Eventual consistency is the weakest form of consistency because a client may read the values that are older than the ones it had read before. Eventual consistency is ideal where the application does not require any ordering guarantees.

20
Q

What is a NoSQL database and when do I use it?

A

No Structure Query Language; provides
Horizontal scaling and flexibility.

Use when:
There’s large amounts of data.
The relationship isn’t important.
The data changes over time (dynamic schema).

Not for complex queries.

Examples: MongoDB, Redis, HBase.

21
Q

Describe the types of NoSQL databases.

A

Document databases:
Typically JSON; family of information with varying structure. CosmosDB.

Key-value stores:
Highly optimized for simple lookups; scalable across multiple nodes. Cosmos DB Table API; Redis; Table Storage; HBase.

Graph databases:
Nodes, Edges.
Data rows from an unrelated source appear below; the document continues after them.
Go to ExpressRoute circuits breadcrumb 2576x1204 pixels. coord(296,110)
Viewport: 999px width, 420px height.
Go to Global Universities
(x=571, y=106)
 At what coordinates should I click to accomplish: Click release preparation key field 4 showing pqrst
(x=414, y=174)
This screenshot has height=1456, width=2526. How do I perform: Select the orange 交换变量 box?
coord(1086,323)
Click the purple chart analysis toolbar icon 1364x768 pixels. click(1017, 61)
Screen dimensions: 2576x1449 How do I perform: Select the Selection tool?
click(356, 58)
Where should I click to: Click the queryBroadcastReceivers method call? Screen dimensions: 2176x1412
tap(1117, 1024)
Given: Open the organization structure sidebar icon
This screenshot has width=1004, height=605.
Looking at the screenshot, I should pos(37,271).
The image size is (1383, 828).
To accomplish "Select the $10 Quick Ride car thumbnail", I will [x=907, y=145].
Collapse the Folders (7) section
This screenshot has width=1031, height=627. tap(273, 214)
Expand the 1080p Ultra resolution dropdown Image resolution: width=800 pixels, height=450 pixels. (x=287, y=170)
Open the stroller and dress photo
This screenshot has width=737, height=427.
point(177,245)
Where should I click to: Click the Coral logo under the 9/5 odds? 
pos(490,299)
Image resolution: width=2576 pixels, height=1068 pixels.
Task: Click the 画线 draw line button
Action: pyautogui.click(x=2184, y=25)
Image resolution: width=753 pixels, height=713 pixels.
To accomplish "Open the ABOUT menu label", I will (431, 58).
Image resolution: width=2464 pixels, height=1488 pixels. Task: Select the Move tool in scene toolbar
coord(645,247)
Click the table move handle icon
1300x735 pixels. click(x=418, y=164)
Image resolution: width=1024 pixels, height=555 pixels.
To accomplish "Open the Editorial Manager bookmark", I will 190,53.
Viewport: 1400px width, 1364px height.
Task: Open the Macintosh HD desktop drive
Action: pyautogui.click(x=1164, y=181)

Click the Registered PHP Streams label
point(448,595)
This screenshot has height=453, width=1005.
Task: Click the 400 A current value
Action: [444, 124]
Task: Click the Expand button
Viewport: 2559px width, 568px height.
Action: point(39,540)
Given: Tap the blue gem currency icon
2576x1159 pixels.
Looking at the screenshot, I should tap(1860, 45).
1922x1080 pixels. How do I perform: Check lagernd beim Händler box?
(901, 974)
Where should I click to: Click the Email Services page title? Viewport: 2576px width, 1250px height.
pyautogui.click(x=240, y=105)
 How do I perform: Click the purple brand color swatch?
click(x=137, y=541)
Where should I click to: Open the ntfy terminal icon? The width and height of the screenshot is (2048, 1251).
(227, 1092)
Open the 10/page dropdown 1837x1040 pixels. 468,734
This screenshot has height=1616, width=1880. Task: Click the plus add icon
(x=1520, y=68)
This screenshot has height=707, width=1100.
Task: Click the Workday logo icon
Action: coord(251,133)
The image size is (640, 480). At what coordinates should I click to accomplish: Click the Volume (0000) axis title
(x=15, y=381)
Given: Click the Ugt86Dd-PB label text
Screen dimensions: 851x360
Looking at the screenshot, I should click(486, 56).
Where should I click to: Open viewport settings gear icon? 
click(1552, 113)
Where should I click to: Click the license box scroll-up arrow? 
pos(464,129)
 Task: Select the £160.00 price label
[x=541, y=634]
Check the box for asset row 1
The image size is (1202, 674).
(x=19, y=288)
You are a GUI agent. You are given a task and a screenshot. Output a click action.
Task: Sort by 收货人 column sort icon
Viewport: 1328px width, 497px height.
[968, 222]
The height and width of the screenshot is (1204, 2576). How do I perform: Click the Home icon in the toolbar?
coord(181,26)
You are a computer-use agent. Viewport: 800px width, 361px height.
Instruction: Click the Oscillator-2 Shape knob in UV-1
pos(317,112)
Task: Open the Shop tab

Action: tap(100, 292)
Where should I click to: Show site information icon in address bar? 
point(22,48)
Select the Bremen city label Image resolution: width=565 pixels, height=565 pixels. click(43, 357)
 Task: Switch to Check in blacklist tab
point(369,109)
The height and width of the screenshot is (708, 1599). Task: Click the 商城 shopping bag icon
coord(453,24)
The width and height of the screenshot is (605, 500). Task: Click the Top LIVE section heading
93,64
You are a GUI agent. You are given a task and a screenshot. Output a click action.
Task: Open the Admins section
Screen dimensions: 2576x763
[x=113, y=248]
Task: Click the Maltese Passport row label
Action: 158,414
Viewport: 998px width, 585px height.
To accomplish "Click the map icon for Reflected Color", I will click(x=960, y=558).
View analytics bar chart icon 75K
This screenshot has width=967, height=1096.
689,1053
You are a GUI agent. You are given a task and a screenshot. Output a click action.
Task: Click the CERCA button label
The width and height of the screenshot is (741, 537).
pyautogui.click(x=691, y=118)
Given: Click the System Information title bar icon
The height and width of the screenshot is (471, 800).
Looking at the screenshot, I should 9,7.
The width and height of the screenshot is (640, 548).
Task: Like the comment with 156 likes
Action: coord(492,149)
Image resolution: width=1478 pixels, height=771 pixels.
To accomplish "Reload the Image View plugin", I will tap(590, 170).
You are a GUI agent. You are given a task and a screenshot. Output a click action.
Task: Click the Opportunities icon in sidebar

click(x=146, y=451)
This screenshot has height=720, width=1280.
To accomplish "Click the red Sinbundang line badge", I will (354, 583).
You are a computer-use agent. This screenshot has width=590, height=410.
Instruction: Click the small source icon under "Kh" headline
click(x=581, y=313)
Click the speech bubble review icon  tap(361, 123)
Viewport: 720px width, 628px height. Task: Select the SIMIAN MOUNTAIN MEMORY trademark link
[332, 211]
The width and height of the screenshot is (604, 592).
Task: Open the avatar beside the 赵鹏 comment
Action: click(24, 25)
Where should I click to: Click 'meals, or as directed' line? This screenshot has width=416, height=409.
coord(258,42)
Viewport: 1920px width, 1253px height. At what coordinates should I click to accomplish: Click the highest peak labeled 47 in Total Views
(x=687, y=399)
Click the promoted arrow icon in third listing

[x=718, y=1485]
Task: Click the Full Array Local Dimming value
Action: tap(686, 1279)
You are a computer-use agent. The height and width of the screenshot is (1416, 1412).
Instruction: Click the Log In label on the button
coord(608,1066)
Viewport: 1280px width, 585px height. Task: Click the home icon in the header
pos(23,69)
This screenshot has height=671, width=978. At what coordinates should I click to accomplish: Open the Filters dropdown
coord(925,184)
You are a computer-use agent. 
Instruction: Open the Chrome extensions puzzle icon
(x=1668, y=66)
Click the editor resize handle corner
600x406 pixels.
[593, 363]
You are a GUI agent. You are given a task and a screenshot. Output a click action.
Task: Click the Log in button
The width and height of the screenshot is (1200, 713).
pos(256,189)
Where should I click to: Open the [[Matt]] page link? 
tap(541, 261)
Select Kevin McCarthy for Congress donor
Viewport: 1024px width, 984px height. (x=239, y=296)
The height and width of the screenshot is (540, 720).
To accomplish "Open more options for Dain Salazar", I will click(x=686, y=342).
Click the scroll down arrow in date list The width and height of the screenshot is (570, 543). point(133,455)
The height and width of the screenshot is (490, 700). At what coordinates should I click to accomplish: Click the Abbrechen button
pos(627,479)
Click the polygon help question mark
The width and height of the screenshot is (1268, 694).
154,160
Cosmos DB Graph (Gremlin) API

Wide column stores: (modeled after Google BigTable)
Organized into columns & rows; column families of data separated from traditional RDBMS; Schemaless; columns and data types can be undefined before using them. HBase in HDInsight.

22
Q

What is the difference between Cosmos DB & SQL Data Warehouse (now SQL Pools)?

A

Global Replication and Speed (Cosmos DB)
vs
Consistency and Integrity (SQL Pools)

23
Q

Which SQL Data Warehouse distribution method is the most appropriate for queries on large tables?

A

Hash is best for improving query performance on large tables. Round would be best for improving load speed.

24
Q

Name 3 benefits of Cosmos DB.

A

Global Replication
Multi-Model
Elastic

25
Q

What does PolyBase allow Synapse to do?

A

Extract data from the source system (using T-SQL), load it into the data warehouse, and then transform it as needed.

26
Q

What is the main difference between a Blob Store & a Data Lake?

A

Hierarchical Namespace.

27
Q

What NoSQL database APIs would you use both the key-value and wide-column database types?

A

Table (Key-Value

Casssandra (wide-column)

28
Q

You are configuring a dynamic data mask and need to completely mask the data. What is the most appropriate logic to utilize?

A

Default. A default data mask completely masks the data field it is applied to.

29
Q

What is RPO & RTO?

A

RPO: Recovery Point Objective
What is the acceptable gap of data lost when restoring backups?

RTO: Recovery Time Objective
What is the maximum amount of time that can elapse before the system is brought back online?